Effective and Efficient Assessment, with Prof. Jerry Evensky, Economics. Tuesday, October 18, 5:00-6:15 pm. Hall of Languages 102.

  • This workshop, led by Meredith Professor for Teaching Excellence Jerry Evensky (Economics), will focus on the purposes of and effective/efficient strategies for both formative and summative assessment that can inform your teaching tomorrow and beyond. Click here to register.

Creating Effective, Engaging, and Enjoyable Online Courses, with Prof. Alan Foley, Teaching and Leadership. Friday, October 28, 2:15-3:45 pm. Hall of Languages 102.

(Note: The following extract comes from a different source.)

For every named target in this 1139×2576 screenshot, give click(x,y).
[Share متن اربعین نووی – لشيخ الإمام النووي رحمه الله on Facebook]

  • Many of the decisions affecting the success of an online course take place well before the class begins. Careful planning at the course design stage not only makes teaching online easier and more enjoyable, it also facilitates student learning. In this workshop we will discuss issues that are crucial for effective online teaching and explore practical approaches to creating online courses. The workshop will be organized around 5 primary principles for online course planning and design:
  1. Collaborative and active learning (for students and teachers!).
  2. Connecting course concepts to other ideas (and students’ “real world” experiences).
  3. Creating instructor’s social presence and active interaction.
  4. Balancing the amount of course content with student experience, commitment, and persistence.
  5. Matching course outcomes with technological options while ensuring access and inclusion.

Click here to register.


Leading an Effective Classroom Discussion? Questions Are the Answer, with Prof. John Tillotson, Science Teaching. Wednesday, November 2, 5:15-6:30 pm. Hall of Languages 202.

  • One of the critical features of an active learning environment revolves around students having opportunities to engage in productive classroom discussions about important concepts. Classroom discourse can take on many forms and requires thoughtful consideration and planning by the instructor to be truly effective. This workshop will focus on facilitating effective classroom discussions using a variety of questioning strategies to promote student engagement, at the same time serving as an assessment tool for instructors. Participants will observe a model teaching lesson that highlights various questioning techniques in action, critique a short videotaped lesson segment regarding the instructor’s questioning skills, and learn tips for improving their own questioning skills in various instructional situations.